GOOGLE OPERATES WHAT is surely the largest computer network on Earth, a system that comprises custom-built, warehouse-sized data centers spanning 15 locations in four continents. But about six years ago, as the company embraced a new form of voice recognition on Android phones, its engineers worried that this network wasn’t nearly big enough. If each of the world’s Android phones used the new Google voice search for just three minutes a day, these engineers realized, the company would need twice as many data centers.
At that time, Google was just beginning to drive its voice recognition services with deep neural networks, complex mathematical systems that can learn particular tasks by analyzing vast amounts of data.
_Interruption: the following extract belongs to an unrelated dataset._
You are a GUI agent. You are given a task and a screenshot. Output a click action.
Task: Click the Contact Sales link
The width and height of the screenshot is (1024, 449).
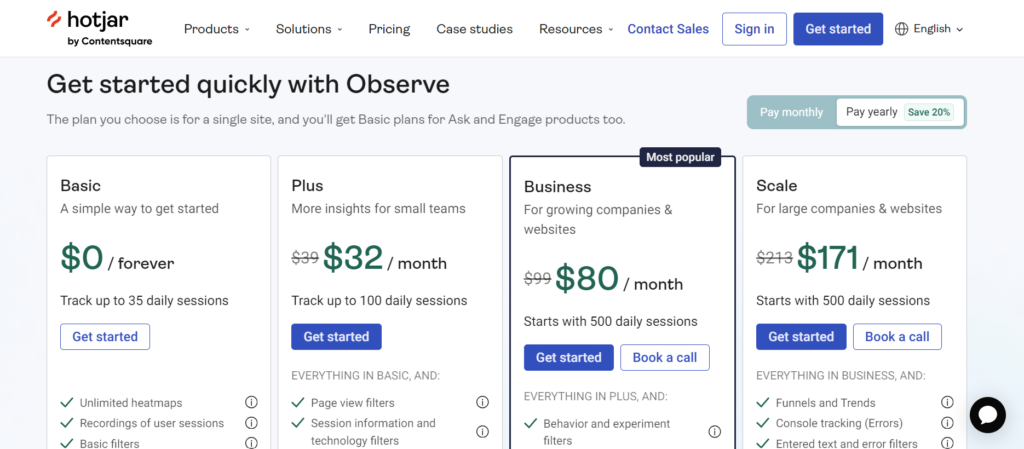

In recent years, this form of machine learning has rapidly reinvented not just voice recognition, but image recognition, machine translation, internet search, and more. In moving to this method, Google saw error rates drop a good 25 percent. But the shift required a lot of extra horsepower.
Rather than double its data center footprint, Google instead built its own computer chip specifically for running deep neural networks, called the Tensor Processing Unit, or TPU. “It makes sense to have a solution there that is much more energy efficient,” says Norm Jouppi, one of the more than 70 engineers who worked on the chip. In fact, the TPU outperforms standard processors by 30 to 80 times in the TOPS/Watt measure, a metric of efficiency.
A Neural Network Niche
Google first revealed this custom processor last May, but gave few details. Now, Jouppi and the rest of his team have a released a paper detailing the project, explaining how the chip operates and the particular problems it solves. Google uses the chip solely for executing neural networks, running them the moment when, say, someone barks a command into their Android phone. It’s not used to train the neural network beforehand. But as Jouppi explains, even that still saves the company quite a bit. It didn’t have to build, say, an extra 15 data centers.
The chip also represents a much larger shift in the world of computer processors. As Google, Facebook, Microsoft, and other internet giants build more and more services using deep neural networks, they’ve all needed specialized chips both for training and executing these AI models. Most companies train their models using GPUs, chips that were originally designed for rendering graphics for games and other highly visual applications but are also suited to the kind of math at the heart of neural networks. And some, including Microsoft and Baidu, the Chinese internet giant, use alternative chips when executing these models as well, much as Google does with the TPU.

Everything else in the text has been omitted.